Task to carry out
Quote everything in the Taiwan festivals text from "Households in the" down to "2003 and 2006).", word for word.

Text excerpt
━━━━━━━━━━

The god's birthday falls on the 23rd day of the 10th lunar month, though Wanhua residents traditionally celebrate the event one day earlier. On that day thousands of worshipers flock to the temple to mark the birthday, and statues of gods from other Wanhua-area temples arrive to help Chingshan Wang inspect his domain. The celebration includes a big parade by Chingshan Wang and 30 other gods borne along in sedan chairs, along with traditional Taiwanese folk music and folk arts performers, followed by devotees costumed as helpers of the various gods.

Households in the area light lanterns, decorate their doorways with red drapes, and set out tables laden with sacrificial offerings. As the parade passes, residents set off firecrackers to welcome the gods, and lavish feasts are held that night. The Chingshan Wan Temple is at 218 Kuei Yang St, Sec. 2, Taipei.

  • Burning of the Wang Yeh Boats: A bizarre ceremony is held once every three years in Taiwan, when worshipers place food, images of deities, and other offerings on a huge, lavishly decorated boat resting atop a small mountain of paper "ghost money." At the auspicious hour, they set it on fire. The ceremony has its roots in ancient Chinese history, and is done to appease the gods of pestilence (Wang Yeh). One of the biggest ceremonies is held in Tungkang, Pingtung county, in southern Taiwan. The ceremony is held every three years (next in 2000, then 2003 and 2006).

  • Colourful Aboriginal Festivals: One of Taiwan's most interesting attractions for tourists is the island's aborigine culture. The island has nine tribes: Ami, Atayal, Bunun, Paiwan, Puyuma, Rukai, Saisiat, Tsou, and Yami. Generally speaking, the aboriginal tribes still retain a lot of their primitive culture. Vestiges of this culture can be seen every day in commercial tourist areas, such as Wulai near Taipei, the Formosan Aborigine Cultural Village near Sun Moon Lake, and the Taiwan Aborigine Cultural Park in Pingtung county.

━━━━━━━━━━

Supplied data
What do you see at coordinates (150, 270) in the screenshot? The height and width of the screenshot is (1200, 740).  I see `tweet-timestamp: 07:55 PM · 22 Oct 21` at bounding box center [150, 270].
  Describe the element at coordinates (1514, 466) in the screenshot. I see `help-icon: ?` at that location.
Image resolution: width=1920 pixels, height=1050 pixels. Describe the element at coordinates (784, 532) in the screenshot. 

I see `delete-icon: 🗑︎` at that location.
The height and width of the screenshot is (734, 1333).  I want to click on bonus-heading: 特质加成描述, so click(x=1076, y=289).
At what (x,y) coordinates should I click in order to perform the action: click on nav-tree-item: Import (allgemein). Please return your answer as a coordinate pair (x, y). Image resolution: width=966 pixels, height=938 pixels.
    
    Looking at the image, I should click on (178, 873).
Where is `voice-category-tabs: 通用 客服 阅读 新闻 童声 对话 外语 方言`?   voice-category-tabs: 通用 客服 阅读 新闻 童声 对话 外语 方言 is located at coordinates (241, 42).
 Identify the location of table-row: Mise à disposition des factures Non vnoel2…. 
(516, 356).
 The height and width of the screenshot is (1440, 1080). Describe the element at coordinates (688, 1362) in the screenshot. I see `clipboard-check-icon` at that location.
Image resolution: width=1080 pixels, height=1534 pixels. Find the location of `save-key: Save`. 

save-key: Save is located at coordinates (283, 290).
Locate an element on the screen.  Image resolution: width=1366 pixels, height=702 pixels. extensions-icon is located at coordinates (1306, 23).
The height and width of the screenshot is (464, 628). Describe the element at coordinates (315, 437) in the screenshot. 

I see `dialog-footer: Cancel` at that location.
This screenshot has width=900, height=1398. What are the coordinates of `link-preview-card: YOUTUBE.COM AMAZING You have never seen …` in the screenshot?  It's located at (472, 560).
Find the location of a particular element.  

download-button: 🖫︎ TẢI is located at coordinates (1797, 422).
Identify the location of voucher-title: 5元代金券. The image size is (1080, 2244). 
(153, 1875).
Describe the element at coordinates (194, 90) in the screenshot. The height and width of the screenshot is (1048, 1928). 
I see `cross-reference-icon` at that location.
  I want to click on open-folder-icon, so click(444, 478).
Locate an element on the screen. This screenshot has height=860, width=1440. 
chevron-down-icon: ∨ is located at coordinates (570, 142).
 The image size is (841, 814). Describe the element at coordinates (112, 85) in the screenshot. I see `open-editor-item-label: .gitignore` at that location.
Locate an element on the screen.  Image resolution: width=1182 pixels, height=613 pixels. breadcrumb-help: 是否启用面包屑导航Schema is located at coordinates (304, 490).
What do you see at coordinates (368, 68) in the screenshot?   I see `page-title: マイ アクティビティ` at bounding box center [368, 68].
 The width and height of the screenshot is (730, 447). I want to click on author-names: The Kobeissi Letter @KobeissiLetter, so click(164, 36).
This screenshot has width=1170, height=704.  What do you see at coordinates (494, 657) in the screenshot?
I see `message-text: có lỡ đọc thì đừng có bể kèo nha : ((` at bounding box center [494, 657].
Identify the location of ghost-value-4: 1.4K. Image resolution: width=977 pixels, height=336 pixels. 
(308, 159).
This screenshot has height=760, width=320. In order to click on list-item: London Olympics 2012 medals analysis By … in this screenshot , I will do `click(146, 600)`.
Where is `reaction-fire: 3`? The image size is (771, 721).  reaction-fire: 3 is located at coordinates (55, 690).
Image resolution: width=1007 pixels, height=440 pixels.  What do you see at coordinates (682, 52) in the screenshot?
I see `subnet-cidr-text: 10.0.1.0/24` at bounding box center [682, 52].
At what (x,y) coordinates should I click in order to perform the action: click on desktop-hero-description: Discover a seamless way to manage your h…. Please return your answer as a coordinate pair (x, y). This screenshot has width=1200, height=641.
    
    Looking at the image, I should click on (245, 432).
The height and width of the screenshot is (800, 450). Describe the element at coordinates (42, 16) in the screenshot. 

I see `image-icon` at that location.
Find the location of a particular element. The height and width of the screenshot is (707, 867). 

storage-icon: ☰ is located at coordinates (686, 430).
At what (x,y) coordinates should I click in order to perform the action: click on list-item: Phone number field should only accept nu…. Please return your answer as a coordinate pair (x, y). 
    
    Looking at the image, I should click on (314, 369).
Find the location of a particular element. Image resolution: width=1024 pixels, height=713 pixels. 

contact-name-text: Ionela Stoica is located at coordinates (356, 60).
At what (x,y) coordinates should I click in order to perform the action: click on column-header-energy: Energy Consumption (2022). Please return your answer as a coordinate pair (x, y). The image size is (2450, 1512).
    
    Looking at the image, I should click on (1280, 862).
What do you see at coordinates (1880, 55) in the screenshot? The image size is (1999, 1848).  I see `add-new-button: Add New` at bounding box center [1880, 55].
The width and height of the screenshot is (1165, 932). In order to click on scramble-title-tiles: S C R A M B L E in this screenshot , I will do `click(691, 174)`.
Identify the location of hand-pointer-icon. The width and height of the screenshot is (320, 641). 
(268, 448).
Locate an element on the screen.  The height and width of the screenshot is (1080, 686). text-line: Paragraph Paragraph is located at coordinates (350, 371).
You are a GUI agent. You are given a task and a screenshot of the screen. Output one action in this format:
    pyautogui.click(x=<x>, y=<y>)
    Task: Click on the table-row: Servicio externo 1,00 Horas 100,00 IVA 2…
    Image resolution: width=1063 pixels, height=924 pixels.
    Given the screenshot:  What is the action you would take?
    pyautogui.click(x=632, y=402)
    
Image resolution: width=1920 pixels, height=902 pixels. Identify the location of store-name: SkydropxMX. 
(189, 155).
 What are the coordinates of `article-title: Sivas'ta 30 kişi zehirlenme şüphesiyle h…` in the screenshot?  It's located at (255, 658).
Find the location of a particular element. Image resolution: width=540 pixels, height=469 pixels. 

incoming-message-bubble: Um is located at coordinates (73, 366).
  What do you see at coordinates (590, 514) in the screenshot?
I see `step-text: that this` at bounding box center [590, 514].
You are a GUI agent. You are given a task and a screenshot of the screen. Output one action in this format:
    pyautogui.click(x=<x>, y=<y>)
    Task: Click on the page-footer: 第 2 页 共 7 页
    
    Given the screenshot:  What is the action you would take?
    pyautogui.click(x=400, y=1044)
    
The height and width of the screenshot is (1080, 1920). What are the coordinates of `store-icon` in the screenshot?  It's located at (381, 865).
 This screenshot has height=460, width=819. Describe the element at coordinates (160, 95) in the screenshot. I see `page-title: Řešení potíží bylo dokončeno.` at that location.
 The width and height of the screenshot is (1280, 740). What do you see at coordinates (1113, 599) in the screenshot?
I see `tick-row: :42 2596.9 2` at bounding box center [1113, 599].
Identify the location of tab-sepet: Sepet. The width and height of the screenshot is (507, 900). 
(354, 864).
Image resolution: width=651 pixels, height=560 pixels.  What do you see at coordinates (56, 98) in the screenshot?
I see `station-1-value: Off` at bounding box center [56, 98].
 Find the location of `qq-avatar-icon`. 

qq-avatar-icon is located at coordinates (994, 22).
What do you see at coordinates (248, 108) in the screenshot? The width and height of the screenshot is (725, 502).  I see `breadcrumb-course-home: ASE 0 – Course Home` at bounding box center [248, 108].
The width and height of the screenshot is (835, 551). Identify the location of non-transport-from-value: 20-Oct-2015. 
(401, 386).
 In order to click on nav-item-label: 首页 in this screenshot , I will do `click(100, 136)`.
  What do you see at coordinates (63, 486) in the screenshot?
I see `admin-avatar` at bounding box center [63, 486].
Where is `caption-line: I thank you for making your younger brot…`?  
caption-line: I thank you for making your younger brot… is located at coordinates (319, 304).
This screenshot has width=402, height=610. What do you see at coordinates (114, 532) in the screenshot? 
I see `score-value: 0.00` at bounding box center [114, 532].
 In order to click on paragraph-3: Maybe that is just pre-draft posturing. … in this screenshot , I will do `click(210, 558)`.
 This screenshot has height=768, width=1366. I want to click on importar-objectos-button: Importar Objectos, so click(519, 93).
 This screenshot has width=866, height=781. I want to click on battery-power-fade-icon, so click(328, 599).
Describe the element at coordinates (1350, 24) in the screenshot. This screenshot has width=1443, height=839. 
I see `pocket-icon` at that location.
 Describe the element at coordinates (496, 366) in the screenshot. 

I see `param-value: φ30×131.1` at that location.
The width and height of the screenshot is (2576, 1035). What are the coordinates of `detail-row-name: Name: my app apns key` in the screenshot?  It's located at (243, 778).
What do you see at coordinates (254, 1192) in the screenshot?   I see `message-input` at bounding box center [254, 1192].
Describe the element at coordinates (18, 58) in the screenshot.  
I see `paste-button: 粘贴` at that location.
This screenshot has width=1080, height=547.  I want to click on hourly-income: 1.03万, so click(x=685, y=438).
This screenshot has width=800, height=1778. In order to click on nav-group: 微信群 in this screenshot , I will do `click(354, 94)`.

━━━━━━━━━━

Reply
Households in the area light lanterns, decorate their doorways with red drapes, and set out tables laden with sacrificial offerings. As the parade passes, residents set off firecrackers to welcome the gods, and lavish feasts are held that night. The Chingshan Wan Temple is at 218 Kuei Yang St, Sec. 2, Taipei.

  • Burning of the Wang Yeh Boats: A bizarre ceremony is held once every three years in Taiwan, when worshipers place food, images of deities, and other offerings on a huge, lavishly decorated boat resting atop a small mountain of paper "ghost money." At the auspicious hour, they set it on fire. The ceremony has its roots in ancient Chinese history, and is done to appease the gods of pestilence (Wang Yeh). One of the biggest ceremonies is held in Tungkang, Pingtung county, in southern Taiwan. The ceremony is held every three years (next in 2000, then 2003 and 2006).